## Supplied entries:
____________

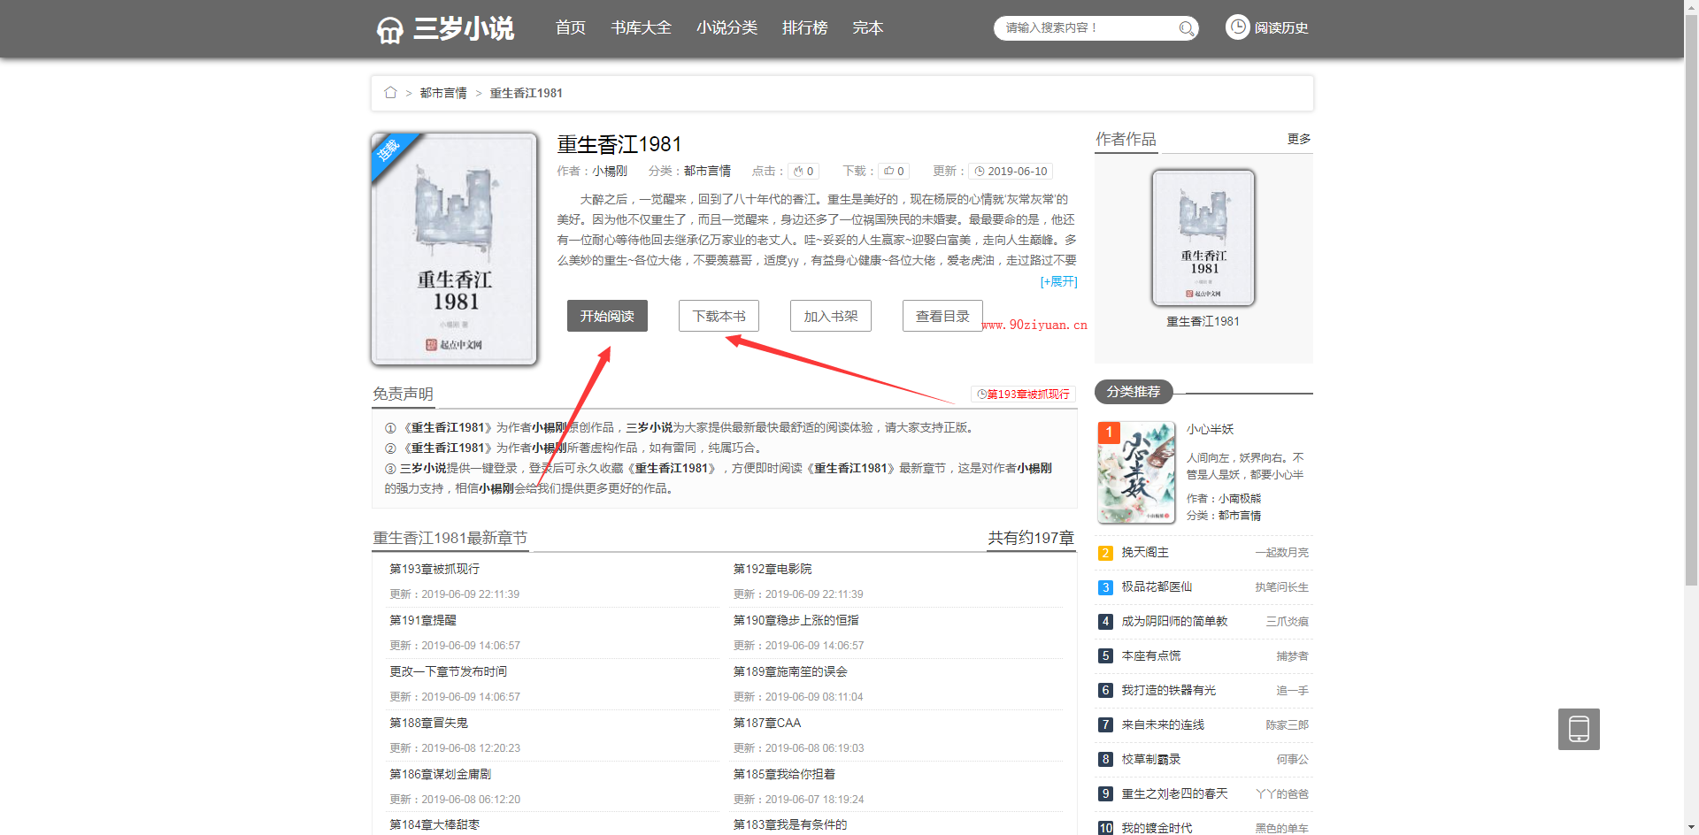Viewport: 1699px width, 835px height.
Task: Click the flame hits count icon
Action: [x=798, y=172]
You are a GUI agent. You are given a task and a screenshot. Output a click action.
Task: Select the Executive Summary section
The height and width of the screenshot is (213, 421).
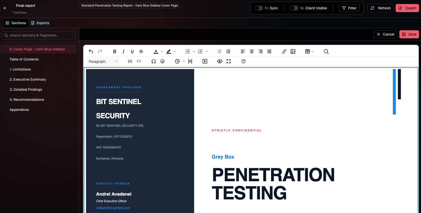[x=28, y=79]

____________

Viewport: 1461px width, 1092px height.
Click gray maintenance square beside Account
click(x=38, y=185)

____________

## Your instructions:
Give the stretch from the line containing "Viewport: 1699px width, 835px height." through the line containing "[x=28, y=79]" as a numbered list, skipping blank lines. Leave the pictures out of your answer.

## Solution:
1. Viewport: 1699px width, 835px height.
2. Task: Click the flame hits count icon
3. Action: [x=798, y=172]
4. You are a GUI agent. You are given a task and a screenshot. Output a click action.
5. Task: Select the Executive Summary section
6. The height and width of the screenshot is (213, 421).
7. [x=28, y=79]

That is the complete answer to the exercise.